Now, the Kansas Black Farmers Association is working with conservationists to expand test plots of teff into market-sized fields that farmers across the state can plant as an alternative crop.
"We get calls monthly from people wanting any teff we have so they can mill it for food," said Darla Juhl, coordinator for the conservationists group, Solomon Valley Resource Conservation and Development Area. Some of those calls have come from people as far away as the Netherlands and Mexico.
Teff is gluten free and known for its flood and drought resistance.
Project acres of teff have grown gradually from the 50 or so acres planted the first year. This year 150 acres was planted in Kansas, down from the 250 acres projected due to untimely rains.
"It has done nothing but rain since we have started growing teff," Juhl said. "When we wrote the grant we were in the midst of a drought and this was the reason for the grant - it is suppose to use moisture very well, very efficiently."
The Solomon Valley development organization got a three-year, $119,000 grant from the Agriculture Department designed to bring teff out of experimental fields to marketable fields of teff for grain or forage, Juhl said.
"Both of them are great opportunities," Juhl said. "The forage is a little more proven at this point in time. We are still having some problems harvesting teff for grain. If we could solve those issues that would likely come around as well."
The black farmers and the Solomon Valley development group will host a teff field day on Aug. 5 at the Mike and Teresa Webb farm south of Woodston. Farmers and others will visit the farm's teff field and sample teff products.
All the teff grown in Kansas is used for forage, she said.

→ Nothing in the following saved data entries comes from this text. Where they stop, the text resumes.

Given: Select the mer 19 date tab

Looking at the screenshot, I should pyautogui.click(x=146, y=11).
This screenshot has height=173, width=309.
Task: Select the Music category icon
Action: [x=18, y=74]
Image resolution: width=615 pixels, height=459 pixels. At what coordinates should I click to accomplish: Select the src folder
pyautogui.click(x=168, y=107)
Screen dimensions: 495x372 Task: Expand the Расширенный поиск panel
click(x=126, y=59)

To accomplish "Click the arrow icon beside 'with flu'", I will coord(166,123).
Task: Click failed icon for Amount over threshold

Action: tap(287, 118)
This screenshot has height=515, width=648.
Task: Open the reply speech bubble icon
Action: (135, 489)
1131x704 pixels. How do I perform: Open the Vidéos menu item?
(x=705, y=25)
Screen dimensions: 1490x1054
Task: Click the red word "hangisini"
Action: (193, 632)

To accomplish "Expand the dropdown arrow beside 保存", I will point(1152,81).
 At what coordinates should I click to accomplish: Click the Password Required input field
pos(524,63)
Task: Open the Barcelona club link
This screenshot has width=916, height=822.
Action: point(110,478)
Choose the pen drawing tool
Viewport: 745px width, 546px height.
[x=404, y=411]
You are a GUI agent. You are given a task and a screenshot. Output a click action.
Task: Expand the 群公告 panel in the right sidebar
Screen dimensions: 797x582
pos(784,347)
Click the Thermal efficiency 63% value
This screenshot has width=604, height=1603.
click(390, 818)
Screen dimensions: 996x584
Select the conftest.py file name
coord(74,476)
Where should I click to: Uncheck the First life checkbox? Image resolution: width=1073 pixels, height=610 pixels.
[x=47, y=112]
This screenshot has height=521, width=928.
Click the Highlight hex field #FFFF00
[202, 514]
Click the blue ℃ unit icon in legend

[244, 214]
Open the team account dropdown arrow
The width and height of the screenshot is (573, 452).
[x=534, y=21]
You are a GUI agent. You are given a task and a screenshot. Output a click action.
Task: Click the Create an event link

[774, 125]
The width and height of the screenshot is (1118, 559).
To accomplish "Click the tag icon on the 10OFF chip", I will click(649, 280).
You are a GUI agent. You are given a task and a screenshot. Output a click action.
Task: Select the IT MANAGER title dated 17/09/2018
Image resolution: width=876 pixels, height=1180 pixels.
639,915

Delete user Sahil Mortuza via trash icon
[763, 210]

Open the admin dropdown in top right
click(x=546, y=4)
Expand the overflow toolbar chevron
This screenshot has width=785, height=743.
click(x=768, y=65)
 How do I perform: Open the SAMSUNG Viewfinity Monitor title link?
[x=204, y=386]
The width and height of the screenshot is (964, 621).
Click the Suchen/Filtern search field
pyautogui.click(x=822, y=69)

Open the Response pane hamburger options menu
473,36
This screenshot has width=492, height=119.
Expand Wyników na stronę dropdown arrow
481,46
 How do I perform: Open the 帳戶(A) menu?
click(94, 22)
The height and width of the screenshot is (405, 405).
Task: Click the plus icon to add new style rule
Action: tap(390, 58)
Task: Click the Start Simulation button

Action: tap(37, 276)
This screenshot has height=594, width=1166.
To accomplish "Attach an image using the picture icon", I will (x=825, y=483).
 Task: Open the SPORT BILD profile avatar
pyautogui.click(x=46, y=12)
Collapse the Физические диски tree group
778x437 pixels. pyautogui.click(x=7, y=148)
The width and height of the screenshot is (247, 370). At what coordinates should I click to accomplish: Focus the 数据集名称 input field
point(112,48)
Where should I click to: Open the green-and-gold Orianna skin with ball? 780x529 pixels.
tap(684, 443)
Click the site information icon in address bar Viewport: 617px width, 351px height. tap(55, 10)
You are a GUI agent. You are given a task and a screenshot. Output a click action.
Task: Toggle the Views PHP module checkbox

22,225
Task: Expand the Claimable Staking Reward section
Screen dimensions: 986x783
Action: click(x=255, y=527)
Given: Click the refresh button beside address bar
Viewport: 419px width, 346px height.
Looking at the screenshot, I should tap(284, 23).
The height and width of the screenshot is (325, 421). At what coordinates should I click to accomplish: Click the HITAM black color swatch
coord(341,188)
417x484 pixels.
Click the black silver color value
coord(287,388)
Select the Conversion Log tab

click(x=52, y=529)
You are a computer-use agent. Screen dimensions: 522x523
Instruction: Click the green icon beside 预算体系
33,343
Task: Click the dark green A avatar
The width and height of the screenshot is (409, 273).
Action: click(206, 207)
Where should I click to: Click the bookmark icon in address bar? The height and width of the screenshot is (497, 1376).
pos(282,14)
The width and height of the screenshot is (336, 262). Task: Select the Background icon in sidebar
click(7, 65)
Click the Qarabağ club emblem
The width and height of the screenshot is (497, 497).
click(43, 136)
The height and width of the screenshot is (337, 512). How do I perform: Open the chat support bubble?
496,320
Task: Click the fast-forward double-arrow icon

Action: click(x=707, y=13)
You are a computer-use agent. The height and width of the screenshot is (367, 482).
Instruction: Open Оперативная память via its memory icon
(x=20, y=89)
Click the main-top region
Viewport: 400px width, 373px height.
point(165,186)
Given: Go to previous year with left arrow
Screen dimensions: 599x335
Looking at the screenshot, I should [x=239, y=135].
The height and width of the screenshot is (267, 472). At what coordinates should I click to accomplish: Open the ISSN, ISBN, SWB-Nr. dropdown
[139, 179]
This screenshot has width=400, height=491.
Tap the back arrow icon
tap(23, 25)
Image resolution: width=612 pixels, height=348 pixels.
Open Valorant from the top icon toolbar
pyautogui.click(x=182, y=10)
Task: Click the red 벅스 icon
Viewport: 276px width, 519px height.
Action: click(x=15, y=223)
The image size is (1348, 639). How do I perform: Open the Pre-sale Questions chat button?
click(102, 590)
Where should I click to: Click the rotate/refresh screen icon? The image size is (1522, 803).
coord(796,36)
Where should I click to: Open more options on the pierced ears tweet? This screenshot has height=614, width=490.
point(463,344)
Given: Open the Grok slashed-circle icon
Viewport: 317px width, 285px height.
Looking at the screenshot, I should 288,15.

Early experiments growing teff to harvest for grain came up against problems at harvest time because the grain is small and the grain heads tend to lodge, or droop, making it difficult to harvest them without costly equipment modifications. Teff also sells for about 50 cents a pound, a little under the price of wheat, she said.
Some farmers in Oklahoma and Idaho have been growing commercial fields of teff.
Kansas farmers so far have had far more success in experimental plots growing the warm season annual for forage rather than grain. It is in demand by owners of horses, alpacas and llamas in particular because it is more palatable to those livestock, Juhl said.
A small square bale of teff can also fetch $12 a bale, far more than the $4 a bale for comparable quality alfalfa.